Wszedł za kobietą do kamienicy
Do tego niecodziennego wydarzenia doszło 29 września br. Idąc przez miasto 34-latek zwrócił uwagę na kobietę, która tak bardzo mu się spodobała, że poszedł za nią. Kiedy łodzianka weszła do kamienicy przy ul. Radwańskiej, jej „adorator” wszedł za nią do klatki schodowej i na schodach klepnął ją w pośladki. Kobieta odwróciła się gwałtownie, a spłoszony mężczyzna czmychnął z kamienicy. Żadne słowa nie padły.
Łodzianka zaalarmowała policjantów I komisariatu, a ci przystąpili do poszukiwania zuchwałego mężczyzny. Wytypowali go po przejrzeniu filmów z monitoringu ulicznego i po przesłuchaniu świadków. W ten sposób 9 października stróże prawa przybyli do kamienicy przy ul. Strzelców Kaniowskich na Starym Polesiu, gdzie zatrzymali sprawcę klepnięcia.

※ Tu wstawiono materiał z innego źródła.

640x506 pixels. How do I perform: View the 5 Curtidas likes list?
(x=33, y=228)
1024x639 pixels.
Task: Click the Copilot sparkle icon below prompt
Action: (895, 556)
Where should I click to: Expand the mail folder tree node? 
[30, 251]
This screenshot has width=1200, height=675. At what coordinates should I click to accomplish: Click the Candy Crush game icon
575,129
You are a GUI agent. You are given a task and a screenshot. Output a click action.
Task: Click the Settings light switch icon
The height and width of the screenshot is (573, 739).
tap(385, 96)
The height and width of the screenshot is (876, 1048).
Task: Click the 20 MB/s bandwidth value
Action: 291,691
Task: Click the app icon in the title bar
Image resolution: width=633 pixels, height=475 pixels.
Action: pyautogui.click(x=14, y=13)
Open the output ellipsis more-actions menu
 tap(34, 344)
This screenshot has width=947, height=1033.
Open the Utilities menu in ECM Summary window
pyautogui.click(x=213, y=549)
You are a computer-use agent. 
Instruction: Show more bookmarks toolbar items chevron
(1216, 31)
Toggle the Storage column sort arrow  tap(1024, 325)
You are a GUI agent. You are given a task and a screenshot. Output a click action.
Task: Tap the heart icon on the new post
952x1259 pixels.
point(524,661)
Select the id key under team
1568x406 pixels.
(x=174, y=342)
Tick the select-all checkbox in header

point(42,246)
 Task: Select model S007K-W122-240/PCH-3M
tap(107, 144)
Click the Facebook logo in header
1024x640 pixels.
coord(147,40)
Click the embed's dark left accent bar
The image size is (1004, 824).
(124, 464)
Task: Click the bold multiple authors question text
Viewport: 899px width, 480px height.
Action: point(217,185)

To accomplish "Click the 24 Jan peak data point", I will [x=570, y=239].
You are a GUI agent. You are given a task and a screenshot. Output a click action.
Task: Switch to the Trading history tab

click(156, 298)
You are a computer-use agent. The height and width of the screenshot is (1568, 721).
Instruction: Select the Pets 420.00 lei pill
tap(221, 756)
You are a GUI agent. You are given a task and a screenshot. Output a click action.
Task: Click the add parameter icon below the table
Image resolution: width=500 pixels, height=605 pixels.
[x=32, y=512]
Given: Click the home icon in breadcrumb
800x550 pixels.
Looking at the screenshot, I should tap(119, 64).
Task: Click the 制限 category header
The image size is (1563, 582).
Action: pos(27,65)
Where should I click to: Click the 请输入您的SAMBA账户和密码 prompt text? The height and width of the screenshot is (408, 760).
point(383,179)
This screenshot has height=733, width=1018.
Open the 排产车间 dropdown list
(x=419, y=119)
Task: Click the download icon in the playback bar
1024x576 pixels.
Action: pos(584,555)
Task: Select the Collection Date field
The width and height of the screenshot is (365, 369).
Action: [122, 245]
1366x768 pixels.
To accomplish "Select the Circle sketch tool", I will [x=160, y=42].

Klepnął pod wpływem impulsu
- W rozmowie z mundurowymi 34-latek przyznał się do czynu, jednak nie potrafił racjonalnie wytłumaczyć dlaczego to zrobił. Jak wyjaśniał, był to impuls, ponieważ kobieta bardzo mu się spodobała i nie potrafił się oprzeć, aby jej nie dotknąć. Usłyszał zarzut doprowadzenia innej osoby do poddania się innej czynności seksualnej, za co grozi kara ośmiu lat pozbawienia wolności – informuje Katarzyna Zdanowska z KMP w Łodzi.
Po przesłuchaniu 34-latek, który do tej pory nie był notowany, został zwolniony. Decyzją prokuratora objęto go dozorem policyjnym.